▸ Saved entries
•••••

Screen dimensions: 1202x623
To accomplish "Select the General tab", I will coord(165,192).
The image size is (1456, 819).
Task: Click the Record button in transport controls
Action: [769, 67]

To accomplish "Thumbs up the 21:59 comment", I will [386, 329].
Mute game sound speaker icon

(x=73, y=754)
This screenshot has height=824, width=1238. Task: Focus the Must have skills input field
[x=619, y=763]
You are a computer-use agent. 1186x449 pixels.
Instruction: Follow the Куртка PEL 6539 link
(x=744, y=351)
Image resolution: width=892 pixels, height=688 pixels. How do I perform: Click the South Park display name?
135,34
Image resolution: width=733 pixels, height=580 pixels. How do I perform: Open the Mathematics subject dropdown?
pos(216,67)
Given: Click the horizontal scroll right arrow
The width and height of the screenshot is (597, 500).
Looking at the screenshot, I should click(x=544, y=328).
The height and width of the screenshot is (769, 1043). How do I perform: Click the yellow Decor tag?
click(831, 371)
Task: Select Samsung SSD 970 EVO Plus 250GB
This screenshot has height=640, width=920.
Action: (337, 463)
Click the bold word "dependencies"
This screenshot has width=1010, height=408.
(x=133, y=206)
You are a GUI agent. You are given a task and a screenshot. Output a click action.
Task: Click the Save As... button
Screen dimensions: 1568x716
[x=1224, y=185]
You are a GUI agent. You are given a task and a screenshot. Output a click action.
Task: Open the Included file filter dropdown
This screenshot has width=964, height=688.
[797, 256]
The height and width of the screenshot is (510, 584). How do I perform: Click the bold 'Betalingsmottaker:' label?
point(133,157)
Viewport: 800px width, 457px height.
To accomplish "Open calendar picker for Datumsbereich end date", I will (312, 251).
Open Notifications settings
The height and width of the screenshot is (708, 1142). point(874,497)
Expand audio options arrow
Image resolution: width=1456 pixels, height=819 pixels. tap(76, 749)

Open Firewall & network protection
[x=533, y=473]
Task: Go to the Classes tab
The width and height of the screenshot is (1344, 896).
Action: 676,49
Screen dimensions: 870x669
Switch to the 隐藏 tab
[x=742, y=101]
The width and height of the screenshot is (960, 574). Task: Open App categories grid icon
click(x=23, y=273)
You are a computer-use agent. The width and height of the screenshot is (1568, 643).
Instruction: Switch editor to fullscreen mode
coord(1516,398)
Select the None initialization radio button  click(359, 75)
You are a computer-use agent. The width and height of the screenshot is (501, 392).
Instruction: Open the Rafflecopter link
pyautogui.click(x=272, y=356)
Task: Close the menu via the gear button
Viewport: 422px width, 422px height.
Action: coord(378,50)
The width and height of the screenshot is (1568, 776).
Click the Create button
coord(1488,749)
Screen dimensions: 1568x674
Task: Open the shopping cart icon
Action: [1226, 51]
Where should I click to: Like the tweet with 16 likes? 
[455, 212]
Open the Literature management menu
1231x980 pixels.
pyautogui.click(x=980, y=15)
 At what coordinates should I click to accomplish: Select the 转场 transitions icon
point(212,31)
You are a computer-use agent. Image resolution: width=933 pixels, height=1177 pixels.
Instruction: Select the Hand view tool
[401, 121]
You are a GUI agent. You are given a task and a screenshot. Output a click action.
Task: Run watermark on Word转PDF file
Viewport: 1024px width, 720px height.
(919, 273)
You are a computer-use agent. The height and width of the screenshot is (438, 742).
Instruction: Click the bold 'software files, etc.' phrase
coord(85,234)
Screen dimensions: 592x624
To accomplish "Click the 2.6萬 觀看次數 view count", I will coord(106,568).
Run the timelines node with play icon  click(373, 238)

•••••

▸ Aim of the task
Each line above must be returned exactly as written.

▸ Solution
Screen dimensions: 1202x623
To accomplish "Select the General tab", I will coord(165,192).
The image size is (1456, 819).
Task: Click the Record button in transport controls
Action: [769, 67]

To accomplish "Thumbs up the 21:59 comment", I will [386, 329].
Mute game sound speaker icon

(x=73, y=754)
This screenshot has height=824, width=1238. Task: Focus the Must have skills input field
[x=619, y=763]
You are a computer-use agent. 1186x449 pixels.
Instruction: Follow the Куртка PEL 6539 link
(x=744, y=351)
Image resolution: width=892 pixels, height=688 pixels. How do I perform: Click the South Park display name?
135,34
Image resolution: width=733 pixels, height=580 pixels. How do I perform: Open the Mathematics subject dropdown?
pos(216,67)
Given: Click the horizontal scroll right arrow
The width and height of the screenshot is (597, 500).
Looking at the screenshot, I should click(x=544, y=328).
The height and width of the screenshot is (769, 1043). How do I perform: Click the yellow Decor tag?
click(831, 371)
Task: Select Samsung SSD 970 EVO Plus 250GB
This screenshot has height=640, width=920.
Action: (337, 463)
Click the bold word "dependencies"
This screenshot has width=1010, height=408.
(x=133, y=206)
You are a GUI agent. You are given a task and a screenshot. Output a click action.
Task: Click the Save As... button
Screen dimensions: 1568x716
[x=1224, y=185]
You are a GUI agent. You are given a task and a screenshot. Output a click action.
Task: Open the Included file filter dropdown
This screenshot has width=964, height=688.
[797, 256]
The height and width of the screenshot is (510, 584). How do I perform: Click the bold 'Betalingsmottaker:' label?
point(133,157)
Viewport: 800px width, 457px height.
To accomplish "Open calendar picker for Datumsbereich end date", I will (312, 251).
Open Notifications settings
The height and width of the screenshot is (708, 1142). point(874,497)
Expand audio options arrow
Image resolution: width=1456 pixels, height=819 pixels. tap(76, 749)

Open Firewall & network protection
[x=533, y=473]
Task: Go to the Classes tab
The width and height of the screenshot is (1344, 896).
Action: 676,49
Screen dimensions: 870x669
Switch to the 隐藏 tab
[x=742, y=101]
The width and height of the screenshot is (960, 574). Task: Open App categories grid icon
click(x=23, y=273)
You are a computer-use agent. The width and height of the screenshot is (1568, 643).
Instruction: Switch editor to fullscreen mode
coord(1516,398)
Select the None initialization radio button  click(359, 75)
You are a computer-use agent. The width and height of the screenshot is (501, 392).
Instruction: Open the Rafflecopter link
pyautogui.click(x=272, y=356)
Task: Close the menu via the gear button
Viewport: 422px width, 422px height.
Action: coord(378,50)
The width and height of the screenshot is (1568, 776).
Click the Create button
coord(1488,749)
Screen dimensions: 1568x674
Task: Open the shopping cart icon
Action: [1226, 51]
Where should I click to: Like the tweet with 16 likes? 
[455, 212]
Open the Literature management menu
1231x980 pixels.
pyautogui.click(x=980, y=15)
 At what coordinates should I click to accomplish: Select the 转场 transitions icon
point(212,31)
You are a computer-use agent. Image resolution: width=933 pixels, height=1177 pixels.
Instruction: Select the Hand view tool
[401, 121]
You are a GUI agent. You are given a task and a screenshot. Output a click action.
Task: Run watermark on Word转PDF file
Viewport: 1024px width, 720px height.
(919, 273)
You are a computer-use agent. The height and width of the screenshot is (438, 742).
Instruction: Click the bold 'software files, etc.' phrase
coord(85,234)
Screen dimensions: 592x624
To accomplish "Click the 2.6萬 觀看次數 view count", I will coord(106,568).
Run the timelines node with play icon  click(373, 238)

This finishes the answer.